Every spring it’s the same thing – people start breaking out of their winter hibernation and getting frisky! It’s only natural that warmer weather equals less clothes and more fun.

Three tips for a safe and happy spring fling: One, make sure it’s worth it, and that there isn’t some potential side effect that will come back to bite you later. Two, pay attention now or you’ll be forced to pay later. Three, use a condom! Meanwhile, here are some answers to questions I’ve received:

Question sent in by James:

I met this girl at school and ended up falling for her. However, at the time she had a boyfriend who was moving to France. I saw her a couple of times before they officially broke up and then asked her out on a date. She said yes, then flaked on me twice (both times legitimate-ish reasons such as her grandparents’ anniversary do and something else).

We eventually went out a couple of times and texted each other a bit, then suddenly after our second date when I kissed her goodnight on the cheek she didn’t text me for over a week and just ignored my email (I tried to contact her three times).
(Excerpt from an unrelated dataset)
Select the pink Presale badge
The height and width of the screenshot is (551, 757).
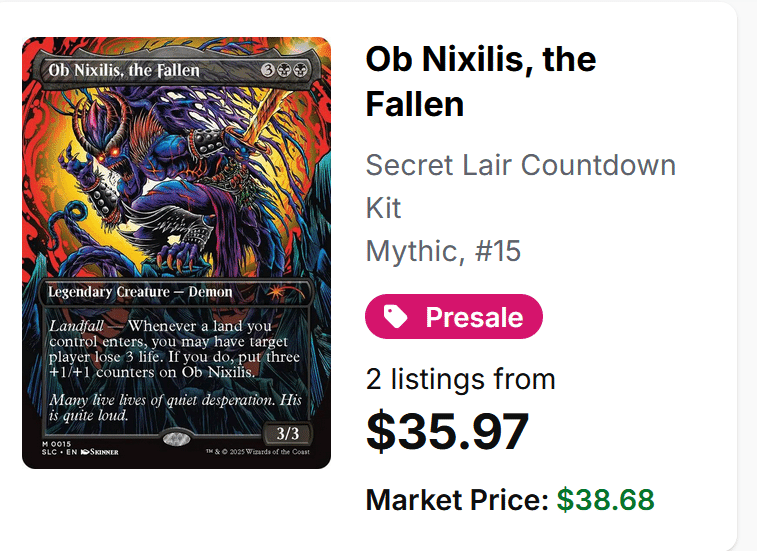coord(454,316)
Then she started to talk again and we have seen each other about every two weeks since. I have kissed her on the cheek a couple of times and once on the lips, but that’s it.
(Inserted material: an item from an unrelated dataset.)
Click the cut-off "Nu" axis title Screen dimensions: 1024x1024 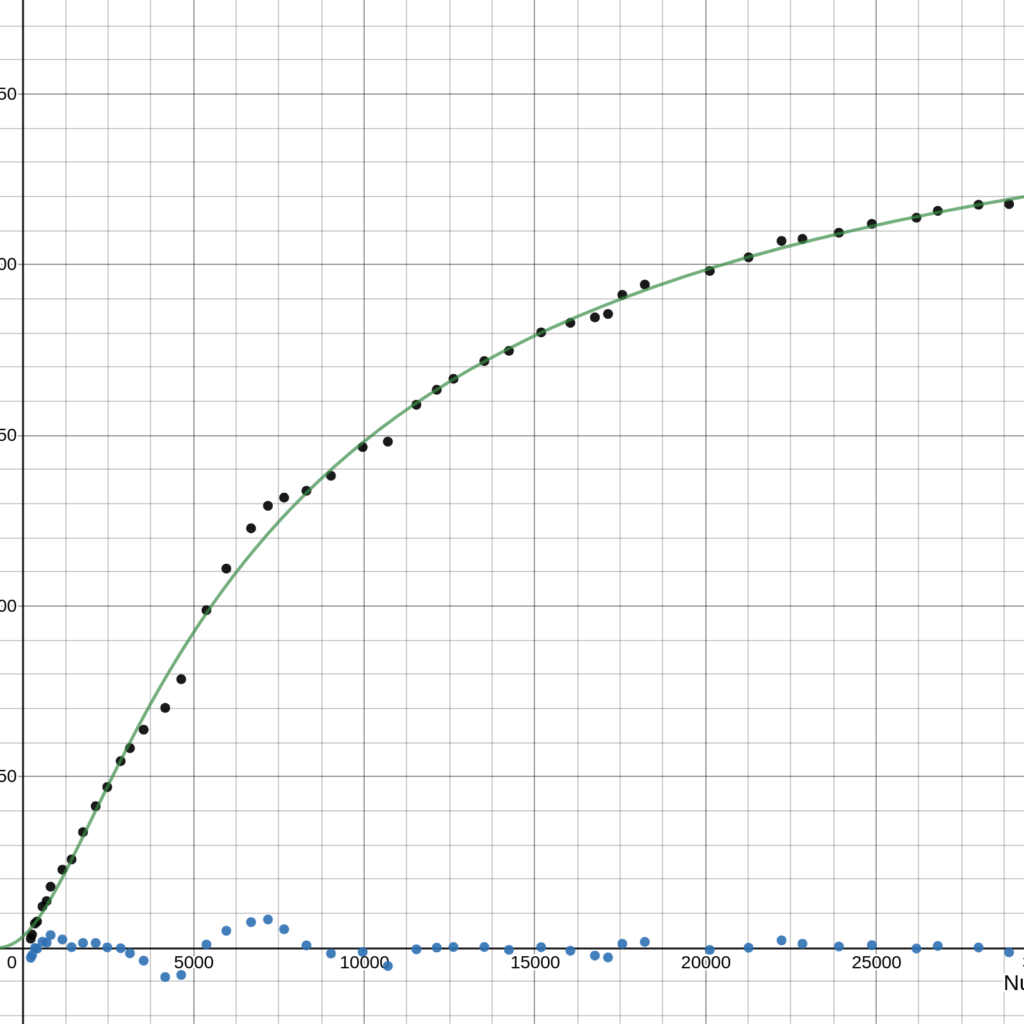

When we are out we have such a good time and get along great, and although there is not much physical contact she flirts back. She has since then invited me to go on holiday with her and her family. I’m just not sure where I stand. Are we going out? Her old bf is in a relationship but she isn’t going out with anyone else and never talks about other guys with me. On Valentine’s Day I gave her a card and chocolates, and she gave me the same. She lets me pay for coffees and other things like that. But my question is: Who am I to her, a friend or a boyfriend?—James, UK

Well, James, cards and chocolates are okay on Valentine’s Day, but to be honest, those are the sorts of gifts kids give to each other. If your goal is to test the waters to see if things are available to move to the next level, you’re going to have to talk to her and be direct. Women like men who know what they want, and who aren’t afraid to come out and say it. If you want to know what category you’re in with her, just ask her! That’s the only sure-fire way to learn the truth, and being straightforward can certainly gain you some brownie points. If you ask her directly, you’ll know whether she’s just hanging out with you to pass the time until she finds a new boyfriend, or whether she sees you as that new boyfriend.

Question sent in by Nick:

Every time I meet someone and we wind up liking each other, it always turns out she just wants me as a friend. Even though they all tell me they would date me. Is there any way I can stop winding up the “best friend”? —Nick, US

It’s certainly frustrating when you think you’re doing everything right, but you’re just not getting the results you want. But what that tells me, Nick, is that the recipe you’re using for getting dates is actually the recipe for getting female friends. Knowing the difference can be tricky, as there’s an art to reading a woman’s body language and interactions. Because the last couple of millennia haven’t been all that safe for women, we’ve learned we don’t have the luxury of just coming out and saying what we want.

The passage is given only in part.